Por décadas, a índole cordata do povo brasileiro, misturada à escassez de canais de comunicação para expressar seu descontentamento, pode ter passado aos senhores do poder a falsa impressão de que eles detinham o controle da opinião pública. Da mesma maneira, representantes da mídia, talvez pela coincidência de objetivos com esses senhores ou preocupados com os efeitos de eventuais inquietações suscitadas entre os graúdos, passaram a considerar a informação uma espécie de condomínio fechado. Somente eles, luminares do certo e do errado, poderiam julgar o que é de interesse geral e escolher quando e como publicar. Na semana passada, um veículo de grande circulação teve de praticar contorcionismos verbais para explicar por que, mesmo depois das evidências, evitava falar das administrações do PSDB que estavam por trás das concorrências fraudadas. As redes sociais, que já haviam demonstrado sua força levando milhares de manifestantes às ruas, exigiam explicações. Mudaram o funcionamento da engrenagem que queria blindar tucanos de alta plumagem. Seguiu-se a demonstração de caradurismo geral. Inflamadas reportagens e editoriais tentavam assumir a paternidade da história, ou de parte dela. Por sua vez, autoridades diziam-se surpresas com as revelações. O atual governador paulista, Geraldo Alckmin, chegou a declarar que “se confirmado o cartel, o Estado é vítima”. Afronta o senso comum e seria demasiadamente ingênuo supor que um cartel se organizou sozinho, funcionou por quase duas décadas e que quem pagou não sabia ou não desconfiou de nada. A articulação se concretizou, e ganhou porte, graças a uma demanda que veio do próprio Estado e com a aquiescência de seus representantes. Alckmin, com tal postura, repetiu o velho hábito de seguidos governantes para mostrar que “não era com ele”. Algo bem parecido com o que fez tempos atrás o ex-presidente Lula, do PT, reagindo teatralmente ao ser confrontado com as provas do “mensalão”, cujo julgamento condenou vários de seus assessores mais próximos.
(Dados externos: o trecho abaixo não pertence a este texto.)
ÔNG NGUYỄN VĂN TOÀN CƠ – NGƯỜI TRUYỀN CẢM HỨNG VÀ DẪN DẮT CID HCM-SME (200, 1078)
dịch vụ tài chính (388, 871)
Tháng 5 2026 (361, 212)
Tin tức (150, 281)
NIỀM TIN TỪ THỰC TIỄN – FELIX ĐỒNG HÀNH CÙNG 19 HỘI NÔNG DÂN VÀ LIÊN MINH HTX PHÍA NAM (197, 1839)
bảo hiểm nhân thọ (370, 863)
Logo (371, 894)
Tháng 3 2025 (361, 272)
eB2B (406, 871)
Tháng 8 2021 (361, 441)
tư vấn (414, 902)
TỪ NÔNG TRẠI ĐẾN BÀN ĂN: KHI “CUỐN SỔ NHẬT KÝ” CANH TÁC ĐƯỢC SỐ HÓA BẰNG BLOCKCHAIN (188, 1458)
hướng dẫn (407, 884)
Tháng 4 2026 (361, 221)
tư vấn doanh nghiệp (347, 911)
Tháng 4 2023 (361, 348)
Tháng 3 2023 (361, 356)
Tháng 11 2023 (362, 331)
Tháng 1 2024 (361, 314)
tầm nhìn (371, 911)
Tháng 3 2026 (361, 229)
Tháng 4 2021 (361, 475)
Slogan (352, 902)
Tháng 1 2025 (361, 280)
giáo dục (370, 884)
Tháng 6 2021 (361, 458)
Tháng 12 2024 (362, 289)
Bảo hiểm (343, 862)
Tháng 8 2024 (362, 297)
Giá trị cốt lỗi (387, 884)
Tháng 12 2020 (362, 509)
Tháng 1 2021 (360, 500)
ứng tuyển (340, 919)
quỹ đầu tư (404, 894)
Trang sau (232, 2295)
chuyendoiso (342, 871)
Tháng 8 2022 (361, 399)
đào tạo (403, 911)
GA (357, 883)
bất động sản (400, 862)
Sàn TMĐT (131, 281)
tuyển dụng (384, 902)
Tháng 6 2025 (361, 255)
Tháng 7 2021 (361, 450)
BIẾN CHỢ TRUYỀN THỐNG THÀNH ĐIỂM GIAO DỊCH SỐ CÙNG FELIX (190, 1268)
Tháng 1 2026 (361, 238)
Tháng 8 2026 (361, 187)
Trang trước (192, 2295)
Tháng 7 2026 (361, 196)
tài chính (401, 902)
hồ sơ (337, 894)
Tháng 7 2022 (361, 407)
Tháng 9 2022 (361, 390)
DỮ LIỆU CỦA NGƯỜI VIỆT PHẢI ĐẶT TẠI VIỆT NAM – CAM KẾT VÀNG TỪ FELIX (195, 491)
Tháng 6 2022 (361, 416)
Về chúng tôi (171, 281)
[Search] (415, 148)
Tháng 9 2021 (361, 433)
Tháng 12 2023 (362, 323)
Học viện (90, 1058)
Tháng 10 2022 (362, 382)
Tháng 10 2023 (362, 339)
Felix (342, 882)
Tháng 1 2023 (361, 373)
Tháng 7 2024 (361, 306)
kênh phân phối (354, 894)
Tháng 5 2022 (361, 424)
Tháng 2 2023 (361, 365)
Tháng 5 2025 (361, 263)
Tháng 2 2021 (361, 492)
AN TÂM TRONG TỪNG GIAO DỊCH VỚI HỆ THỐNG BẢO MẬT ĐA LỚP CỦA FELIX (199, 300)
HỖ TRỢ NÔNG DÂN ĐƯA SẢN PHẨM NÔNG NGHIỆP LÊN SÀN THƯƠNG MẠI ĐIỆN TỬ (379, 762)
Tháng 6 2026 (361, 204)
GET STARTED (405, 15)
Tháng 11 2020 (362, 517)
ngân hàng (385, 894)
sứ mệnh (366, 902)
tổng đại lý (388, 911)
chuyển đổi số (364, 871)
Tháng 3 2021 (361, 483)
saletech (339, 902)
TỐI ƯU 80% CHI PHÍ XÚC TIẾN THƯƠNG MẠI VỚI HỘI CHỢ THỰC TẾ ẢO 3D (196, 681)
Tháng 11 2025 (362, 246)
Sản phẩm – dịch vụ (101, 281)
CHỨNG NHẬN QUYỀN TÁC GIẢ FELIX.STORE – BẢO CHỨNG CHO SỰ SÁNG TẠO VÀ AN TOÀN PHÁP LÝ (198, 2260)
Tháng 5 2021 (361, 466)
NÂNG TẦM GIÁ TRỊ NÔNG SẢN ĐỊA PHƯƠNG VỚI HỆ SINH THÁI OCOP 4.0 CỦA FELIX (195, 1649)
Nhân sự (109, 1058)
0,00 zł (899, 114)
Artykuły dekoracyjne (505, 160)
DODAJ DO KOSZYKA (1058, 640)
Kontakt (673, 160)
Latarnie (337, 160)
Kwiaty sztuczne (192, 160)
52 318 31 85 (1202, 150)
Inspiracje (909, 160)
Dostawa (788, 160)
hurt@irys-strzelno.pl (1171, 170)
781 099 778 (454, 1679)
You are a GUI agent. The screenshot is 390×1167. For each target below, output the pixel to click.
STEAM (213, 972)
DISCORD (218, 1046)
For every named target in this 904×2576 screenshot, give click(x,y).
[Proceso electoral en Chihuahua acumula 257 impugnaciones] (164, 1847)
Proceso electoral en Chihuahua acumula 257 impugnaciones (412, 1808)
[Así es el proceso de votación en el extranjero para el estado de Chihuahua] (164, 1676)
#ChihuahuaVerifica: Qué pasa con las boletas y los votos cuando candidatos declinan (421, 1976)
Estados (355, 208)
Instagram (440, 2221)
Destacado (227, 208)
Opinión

Dando continuidade às apurações e revelações, ISTOÉ mostra na reportagem de capa desta edição que governos tucanos foram oficialmente informados a respeito do esquema em mais de uma ocasião, como demonstram documentos, e que membros dessas gestões participaram ativamente ou foram beneficiados pelo conluio. Com a série de reportagens sobre “O escândalo do Metrô”, ISTOÉ acredita estar contribuindo firmemente para o desbaratamento da quadrilha e a punição dos culpados, colocando-se na trincheira daqueles que anseiam pela verdade. A informação factual vem fartamente documentada em suas páginas, como tem sido usual ao longo da cobertura. Mas ao contrário de parte da mídia, que se tem em alta conta, a Revista não se imagina detentora da informação absoluta. Expressa sim sua perplexidade com a omissão ou demora no reconhecimento das denúncias aqui relatadas. Sabe que alguns jornalistas – donos de jornais e seus empregados – experimentam às vezes uma estranha sensação de onipotência e são dados a ignorar, deliberadamente, alguns temas ou eventos. Esses ofendem qualquer conceito de jornalismo sério e responsável, em proveito de uma arrogância comodamente instalada entre aqueles que aqui mandaram durante os períodos de exceção. Para efeito de registro, vale dizer que, na nossa balança, pesa mais o papel de levar aos leitores, de maneira clara e abalizada, as informações que possam auxiliá-los na sua tomada de posição sobre as mais variadas questões que afetam seu dia a dia.